The eye sees clearly with documentary depth of field, but the tongue speaks with the language of another age (there is a fin de siècle yellow flare to the prose), just as Birmingham still shines with the yellow light of the gas-lamps, still shining grimly as a 19th century city on the cusp of becoming ghostly spacetime.
The archive also gives us the immeasurable pleasure of being able to track Roy Fisher’s own editorial mind at work, especially in the labour spent turning the Migrant Press version into the astonishing sequence of the 1968 City. We can catch Fisher at his equally lucid work as editor in the following scan from The Citizen manuscripts, this from the important notebook which had been his impression-diary. We can see here Fisher boxing off an extract from the notebook which would end up in The City:
In the final poem, we have:
I look for things here that make old men and dead men seem young. Things which have escaped, the landscapes of many childhoods.
Wharves, the oldest parts of factories, tarred gable ends rearing to take the sun over lower roofs. Soot, sunlight, brick-dust; and the breath that tastes of them.
(The Long and the Short of It: Poems 1955-2010, p. 35)
Fisher takes the end of his second sentence and patches it into the first: the paragraph break performs the service of a conceptual colon, illustrating the kinds of things he means. These are refined down from the Dickensian list of buildings, the second, third and fourth sentences fused into two, jettisoning half the prose to leave a core residue that preserves the lyrical vocalisations (‘Soot, sunlight, brick-dust’), crafting a prose music from the prosaic - especially notable in the distillation of the Mallarméan-Rimbauldian ‘tarred gable ends rearing to take the sun over lower roofs’ from ‘Tarred gable ends, tenements made more stout than any of the lives they had held, rearing their windows to take the sun over lower roofs’. The cuts both fuse the prose into rhythmic units that sing and introduce the glint of enigma (the mysterious quiet violence of the dynamics of those gable-ends rearing and taking the sun).
The most dramatic change alongside the new material (‘wharves’ replacing the canal bridges, ‘many’ substituted for ‘uncountable’) is that shift from what is another item in the urban vision after the brick-dust, ‘the idle, unceasing wind of breath’, to the extraordinary cool and metaphysical phrase after the semi-colon: ‘; and the breath that tastes of them.’
The breath motif of City is an important one, gathering together an almost phobic sense of the collective panting of Birmingham’s population with a sense of the invocatory silent speech of the city which the poet-citizen is channelling. Here the breath turns from an item of the city’s environment registered rather melodramatically with the wind metaphor to a collective-individual exhalation that has incorporated the soot, sunlight and brick-dust and releases it into the city’s air as airy perfume and toxic cough.

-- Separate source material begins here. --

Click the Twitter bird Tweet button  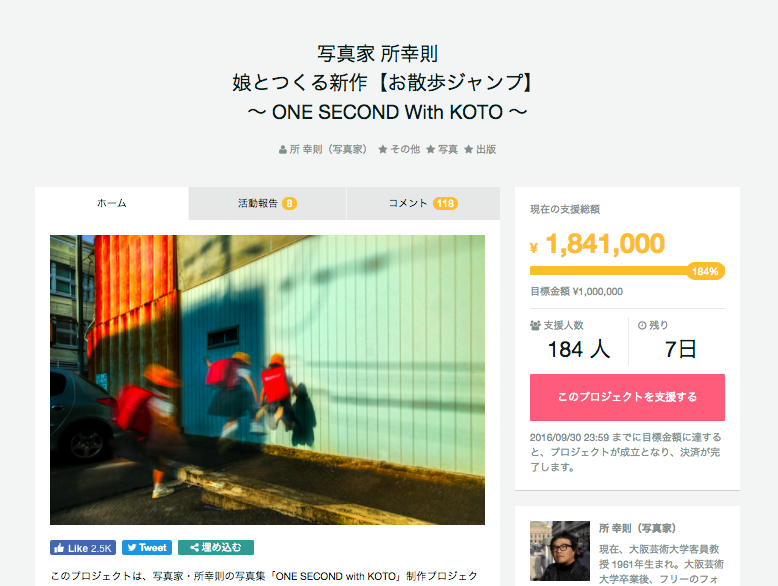(147, 548)
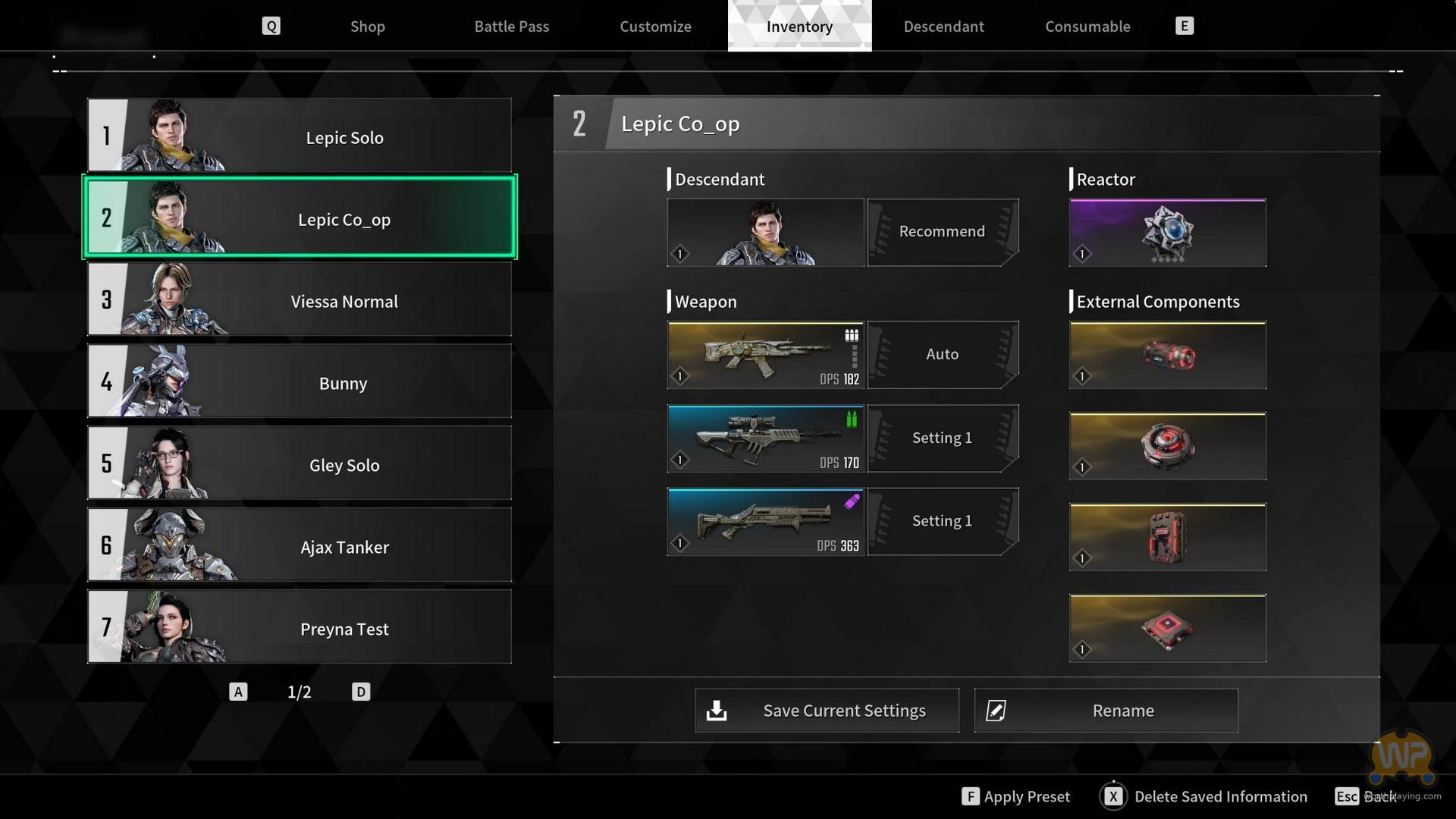Screen dimensions: 1456x819
Task: Click the round red External Component icon
Action: coord(1167,446)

The breath contains multitudes, is coloured by the city, by its brick and coal pollution, but also contains the sunlight, as though the visions the sun illuminates can turn into breath, into voice, and then into the text we are reading. This revision offers quite extraordinary delight, a real gift that I feel I have been given, out of the blue, out of the sooty ink and brickbat pessimism of City, by the archive Sheffield is so lucky to be able to host.